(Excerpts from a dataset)
____________

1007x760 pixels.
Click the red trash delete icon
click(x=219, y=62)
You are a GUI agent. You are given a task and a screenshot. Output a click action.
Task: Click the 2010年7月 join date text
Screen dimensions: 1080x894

____________

*Directions for this task*
Each record above needs to be written out exactly, with nothing left out.

*Reply to the task*
1007x760 pixels.
Click the red trash delete icon
click(x=219, y=62)
You are a GUI agent. You are given a task and a screenshot. Output a click action.
Task: Click the 2010年7月 join date text
Screen dimensions: 1080x894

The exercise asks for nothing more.